Fabrikadaki işçilerin anlattıkları doğrultusunda Nelteks patronunun şirketin internet sitesinde reklam olsun diye yazdığı ‘değerlerin’ sadece kağıt üstünde olduğunu görüyoruz.
"EVDE ÇOCUĞUMU TEK BIRAKIYORUM"
Nelteks yönetimi çalışanlarıyla bir aile olmanın değerinden bahsederken, Nelteks işçisi bir kadın, “Bize ‘Biz burada bir aileyiz. Birbirimize sırtımızı yaslayalım’ diye vaatler veriyorlardı. Ben kuru maaşa burada çalıyorum. Benim bir çocuğum var ve onu evde tek bırakmak zorunda kalıyorum. Mecbur olmasam hiçbirine katlanmam. Daha önce tuvalete gittiğimiz süre için bile toplantı yapanlar sendikal çalışmayı öğrendikten sonra hiçbir toplantı yapmadı” dedi. Sendikalı çalışmayı istediğini dile getiren işçi, “Ben işverene çalışıyorum, o bundan kazanıyor ama benim kazanmamı istemiyor. Biz sadece hakkımız olanı istiyoruz. Bizi bölmeye çalıştılar. Müdür kendine yakın gördüğü isimleri çağırarak onun da seçeceği kişilerle beraber sendikadan istifa ederlerse işten atılmayacaklarının garantisini verdi. Şimdi de içeride baskılar hâlâ devam ediyor” diye konuştu.
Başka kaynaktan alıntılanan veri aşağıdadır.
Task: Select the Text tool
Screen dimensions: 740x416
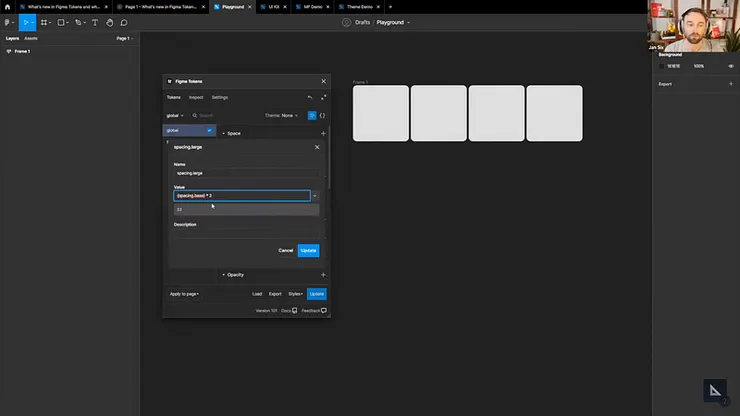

"EVE ELİMİZ BOŞ GİDİYORDUK"
Başka bir kadın işçi de “Fabrikamız yeniydi. Biz de yenidir düzelir diye katlanıyorduk. Biz böyle dedikçe iyileştirme tamamen işverenin kesesine oldu. Ne kadar kazandıysa bizi o kadar ezdi. İşveren büyüdükçe biz küçüldük. Biz de bunun sendika ile çözüleceğini düşündük. İşveren sendikayı öğrenmeden önce elinde kağıtlarla gelip işlerin çok yoğun olduğunu, 10 yıllık sözleşme imzaladığını, bu sürecin çok yoğun geçeceğini söyledi. Biz de işyerimiz büyüyecek diye sevinmiştik. Sendikal çalışma ortaya çıkınca bir anda nedense işlerin kötü olduğunu, battığını, doların yükseldiğini söyleyerek işyerini kapatması gerektiğini söyledi” dedi. Firmanın Neşe Plastik’in alt firması olduğunu belirten işçi, “Neşe plastik’te Petrol-İş örgütlü, neden orası sendikalı da biz değiliz” diye sordu.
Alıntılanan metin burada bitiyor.